Heaps of a copycat erectile dysfunction med are flying off U.S. shelves, though not for the reason manufacturer Sun Pharmaceutical Industries might hope.

India's Sun Pharma is recalling more than 100,000 bottles in the U.S. of its generic tadalafil tablet for erectile dysfunction (ED), because the "incorrect grade" of an inactive ingredient was added during production, The Economic Times reports, citing the U.S. FDA's latest enforcement report.

The lots in question were produced by Sun Pharma in India and shipped out to a single U.S. distributor that "may" have further released the product in the U.S., the FDA said.

RELATED: After triggering a global valsartan recall 3 years ago, Chinese drug manufacturer overcomes FDA warning letter

The recall, which kicked off Oct. 25, 2021, covers 30-count bottles of both 5-mg and 20-mg doses, a generic version of Eli Lilly's well-known ED medication Cialis.

The bottles were pulled due to faulty product formulation, the FDA explained. Specifically, an "incorrect grade" of crospovidone was used to make the drug. Crospovidone is an inactive ingredient that's often added to drug formulations to aid absorption of the active med, says.

In all, the product pull will affect 36,786 bottles of the 20-mg tablet, plus 73,957 bottles of the 5-mg version, the FDA says in its report.

RELATED: Pfizer recalls all Chantix lots nationwide over concerns of cancer-causing impurity

The bottles of 20-mg tadalafil carried an expiration date of April 2023, while the 5-mg tablets were meant to be good until May of that same year.
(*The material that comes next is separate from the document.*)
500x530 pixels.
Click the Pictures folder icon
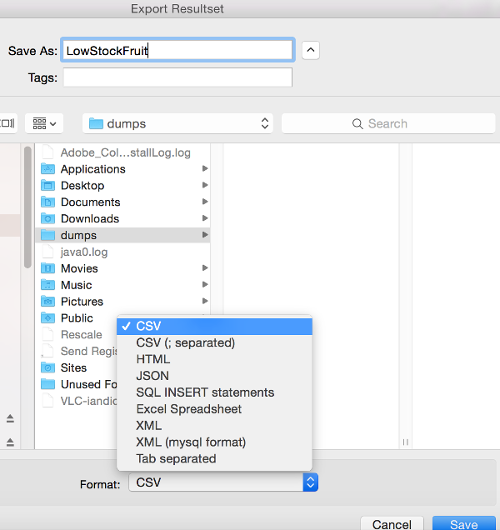coord(48,302)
The enforcement report didn't cover the potential risks of taking the tainted med, nor did it mention any side effect reports linked to the recall.

Shortly before it started yanking its ED med, Sun Pharma in October initiated a recall on 22,752 blister packs of its extended-release loratadine-D tablets, according to an earlier FDA report. The rhinitis and cold medicine was pulled because of "failed moisture limits," the regulator said.